Task requirements: Extract the text of each entry below exactly, leaving every image behind.

*****

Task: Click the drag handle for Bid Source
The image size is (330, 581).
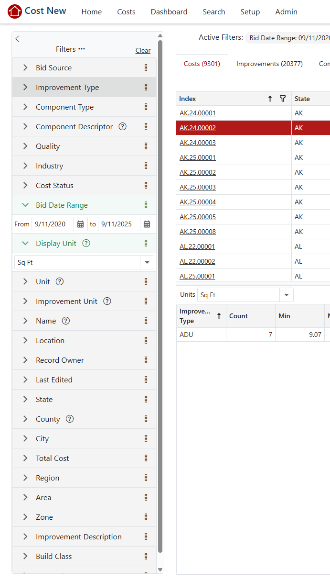Action: point(146,68)
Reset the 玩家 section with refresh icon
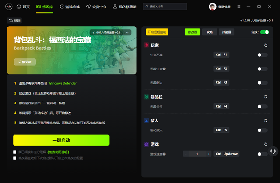 (266, 45)
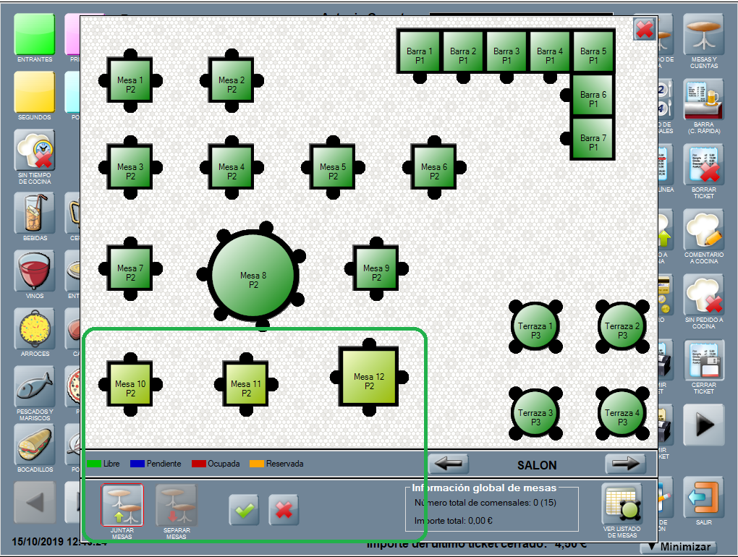Cancel with the red X button
The image size is (738, 557).
point(284,511)
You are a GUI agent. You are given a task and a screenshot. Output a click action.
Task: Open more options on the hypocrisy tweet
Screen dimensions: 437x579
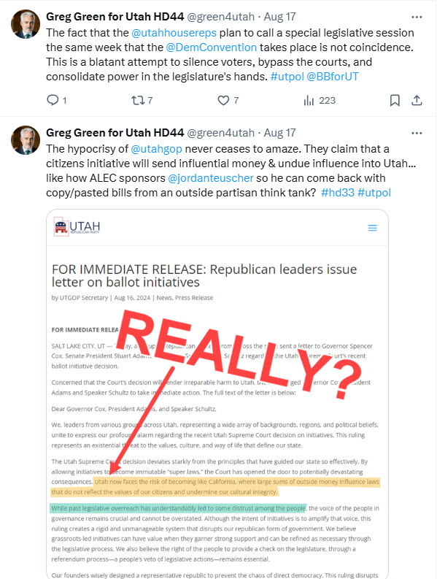coord(417,134)
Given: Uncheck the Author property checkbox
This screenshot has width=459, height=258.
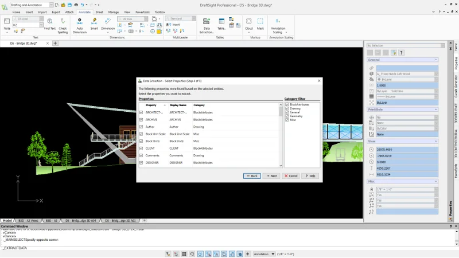Looking at the screenshot, I should click(x=141, y=127).
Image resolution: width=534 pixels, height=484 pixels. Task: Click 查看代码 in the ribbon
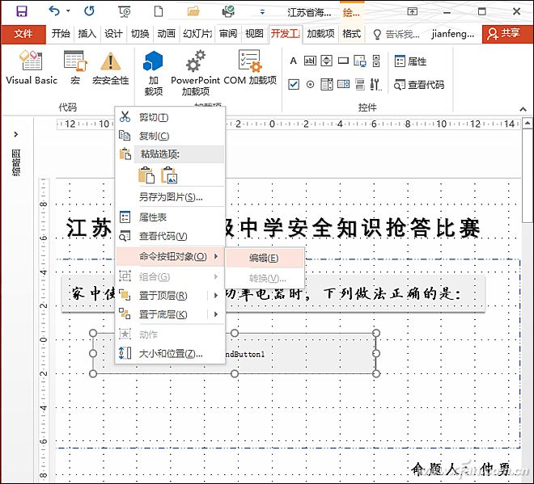[x=418, y=84]
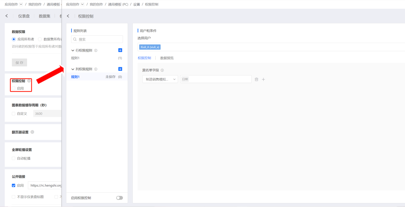Open the 制造销售模拟 dataset dropdown
405x207 pixels.
160,80
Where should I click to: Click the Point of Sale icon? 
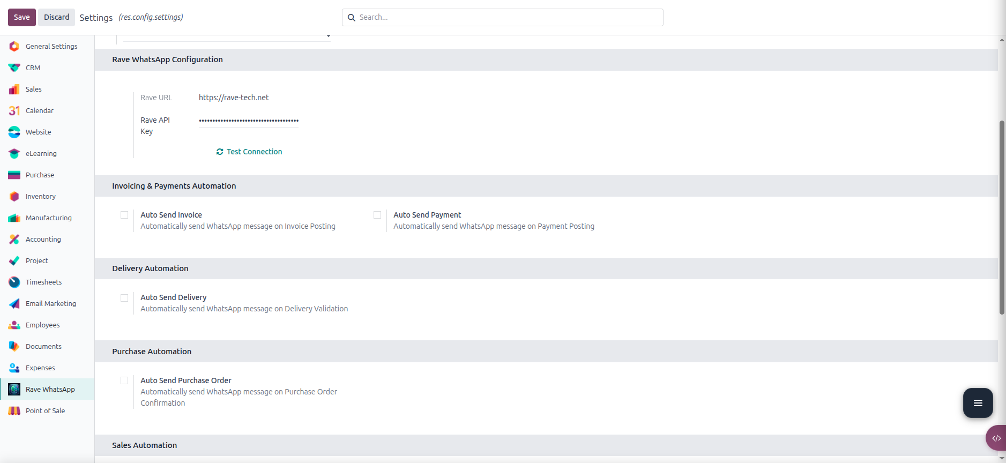pos(14,410)
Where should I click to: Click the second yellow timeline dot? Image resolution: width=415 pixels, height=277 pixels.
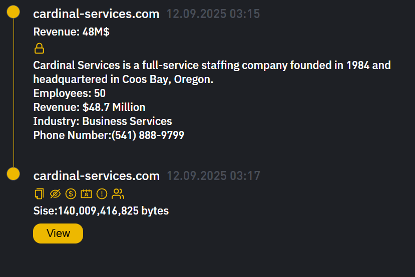14,174
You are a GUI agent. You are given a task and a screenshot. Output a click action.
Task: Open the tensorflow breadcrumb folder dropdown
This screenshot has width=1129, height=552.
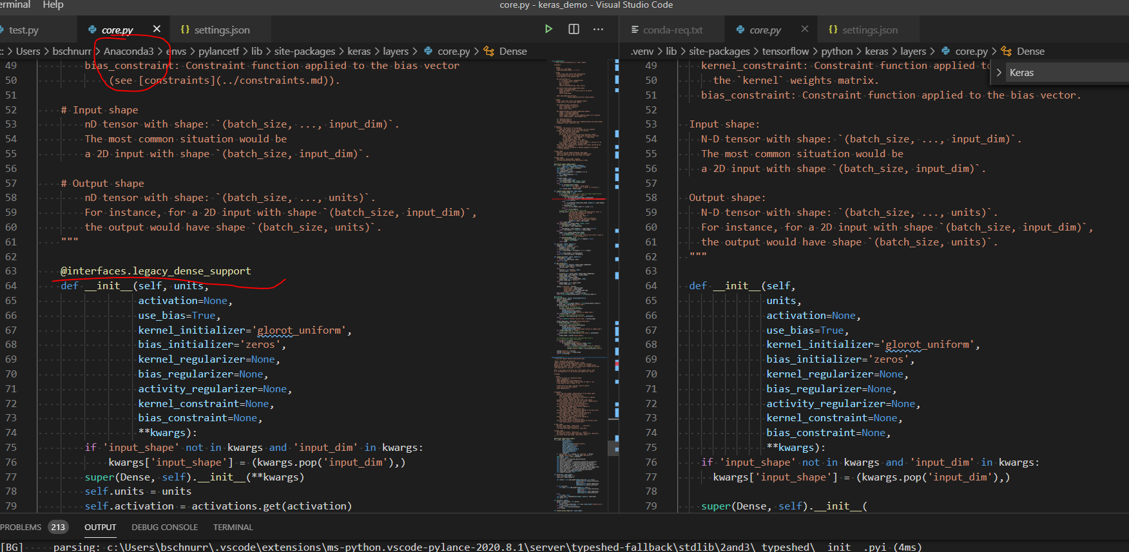click(785, 52)
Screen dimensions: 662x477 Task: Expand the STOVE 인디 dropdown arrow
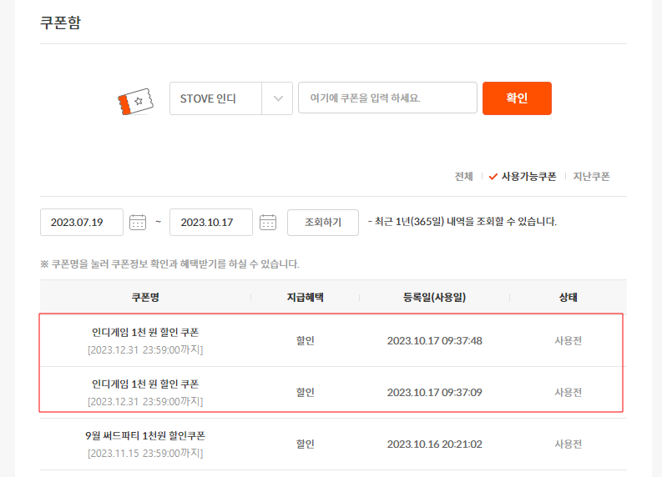277,98
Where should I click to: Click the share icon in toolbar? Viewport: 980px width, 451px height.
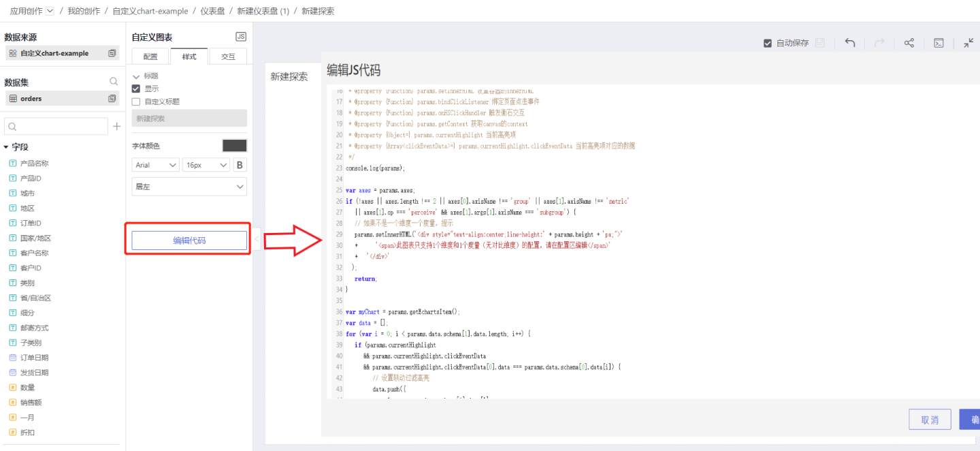[909, 43]
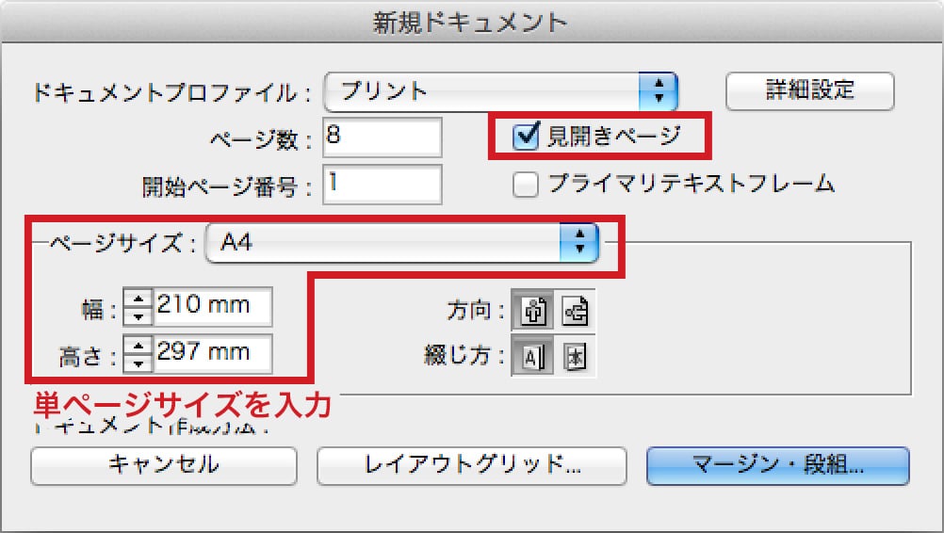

*****

The answer:
Task: Click the drag handle for Bid Source
The image size is (330, 581).
Action: point(146,68)
Reset the 玩家 section with refresh icon
 (266, 45)
Cancel with the red X button
The image size is (738, 557).
point(284,511)
You are a GUI agent. You are given a task and a screenshot. Output a click action.
Task: Open more options on the hypocrisy tweet
Screen dimensions: 437x579
coord(417,134)
Given: Uncheck the Author property checkbox
This screenshot has width=459, height=258.
Looking at the screenshot, I should click(x=141, y=127).
Image resolution: width=534 pixels, height=484 pixels. Task: Click 查看代码 in the ribbon
[x=418, y=84]
Open the 制造销售模拟 dataset dropdown
405x207 pixels.
160,80
Where should I click to: Click the Point of Sale icon? 
pos(14,410)
Where should I click to: Click the second yellow timeline dot? Image resolution: width=415 pixels, height=277 pixels.
14,174
You are a GUI agent. You are given a task and a screenshot. Output a click action.
Task: Open the tensorflow breadcrumb folder dropdown
This screenshot has width=1129, height=552.
click(785, 52)
Screen dimensions: 662x477 Task: Expand the STOVE 인디 dropdown arrow
277,98
Where should I click to: Click the share icon in toolbar? Viewport: 980px width, 451px height.
[909, 43]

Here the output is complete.